There are many in the industry unhappy with the result in New Hampshire, and at least one called it a “rush job.” What is somewhat surprising is that New Hampshire appeared poised to be what stakeholders would have considered to be a model situation with the “open, competitive” marketplace that operators have asked for across the country during legislative hearings. By selecting a single non-Lottery vendor, at least for now, the Granite State eliminated the possibility of competition.
DraftKings offered the highest cut to the state in its proposal, and according to the press release, it also offered the “fastest implementation timeline,” which has been of paramount importance to the Lottery.
NH will be second in region to launch
According to a report from New Hampshire Public Radio, McIntrye told the Executive Committee, “the best money is out of state money.”
The comment reflects the Lottery’s desire to capitalize on being among the first to market in the region. Over the years, New Hampshire has been a destination for Bay Staters to purchase liquor or lottery tickets and to save on sales tax (New Hampshire has none). The state is hoping that sports betting will draw in more more business from its southern neighbors.
When the ribbons get cut, New Hampshire will be only the second New England state with legal sports betting.

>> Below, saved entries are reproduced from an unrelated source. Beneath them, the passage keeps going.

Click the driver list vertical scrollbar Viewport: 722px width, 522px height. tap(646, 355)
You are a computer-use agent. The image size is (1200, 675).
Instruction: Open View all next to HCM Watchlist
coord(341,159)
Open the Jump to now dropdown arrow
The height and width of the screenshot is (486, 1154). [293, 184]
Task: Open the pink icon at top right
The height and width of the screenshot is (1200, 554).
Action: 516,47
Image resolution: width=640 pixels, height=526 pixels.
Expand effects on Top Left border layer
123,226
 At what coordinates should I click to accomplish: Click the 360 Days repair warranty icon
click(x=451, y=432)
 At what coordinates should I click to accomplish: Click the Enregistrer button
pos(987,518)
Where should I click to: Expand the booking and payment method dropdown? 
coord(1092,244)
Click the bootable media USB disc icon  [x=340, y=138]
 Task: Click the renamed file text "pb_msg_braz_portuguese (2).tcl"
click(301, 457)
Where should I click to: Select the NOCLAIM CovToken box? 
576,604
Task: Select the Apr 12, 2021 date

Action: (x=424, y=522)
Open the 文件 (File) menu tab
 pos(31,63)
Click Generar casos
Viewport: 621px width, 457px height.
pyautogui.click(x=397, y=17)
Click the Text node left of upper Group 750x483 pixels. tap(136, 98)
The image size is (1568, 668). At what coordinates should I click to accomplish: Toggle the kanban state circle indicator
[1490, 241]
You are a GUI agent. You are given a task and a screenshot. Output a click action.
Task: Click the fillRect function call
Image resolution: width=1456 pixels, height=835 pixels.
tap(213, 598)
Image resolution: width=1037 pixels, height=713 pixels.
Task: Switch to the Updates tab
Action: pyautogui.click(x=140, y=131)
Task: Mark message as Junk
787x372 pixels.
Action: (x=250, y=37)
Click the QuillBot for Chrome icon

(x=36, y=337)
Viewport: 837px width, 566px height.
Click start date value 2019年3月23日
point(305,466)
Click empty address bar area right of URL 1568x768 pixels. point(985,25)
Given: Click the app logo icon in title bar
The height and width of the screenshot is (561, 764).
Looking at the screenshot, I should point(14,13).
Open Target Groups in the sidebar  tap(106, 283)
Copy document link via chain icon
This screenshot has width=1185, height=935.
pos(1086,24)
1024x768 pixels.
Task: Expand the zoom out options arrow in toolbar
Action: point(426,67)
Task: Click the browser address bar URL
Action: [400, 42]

Rhode Island launched retail locations late last year and mobile apps earlier this year, and offers only a single choice in terms of operators. Both Massachusetts and Connecticut, potentially the two two biggest markets in New England, have been slow to move on sports betting, though both have gaming infrastructure. Both states have held multiple hearings on sports betting. In Massachusetts earlier this year, about a dozen sports betting bills were filed in the General Court. Lawmakers in Massachusetts and Connecticut have not been able to come a consensus on what sports betting should look in their states, so none of the bills have gained traction.
In New Hampshire, cities and towns are required to approve sportsbooks within their borders, and so far, five have done so — Berlin, Claremont, Franklin, Laconia, Manchester and Somersworth. Manchester is the biggest city in the state. The state capitol of Concord, and Nashua, which sits near the Massachusetts border, voted against having sportsbooks.